>>

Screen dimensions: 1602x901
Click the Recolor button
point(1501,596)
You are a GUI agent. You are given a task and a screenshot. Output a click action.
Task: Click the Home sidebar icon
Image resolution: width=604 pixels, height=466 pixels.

<<

> _Activity_
Transcribe the material in full; every line must match exactly.

> _Written answer_
Screen dimensions: 1602x901
Click the Recolor button
point(1501,596)
You are a GUI agent. You are given a task and a screenshot. Output a click action.
Task: Click the Home sidebar icon
Image resolution: width=604 pixels, height=466 pixels.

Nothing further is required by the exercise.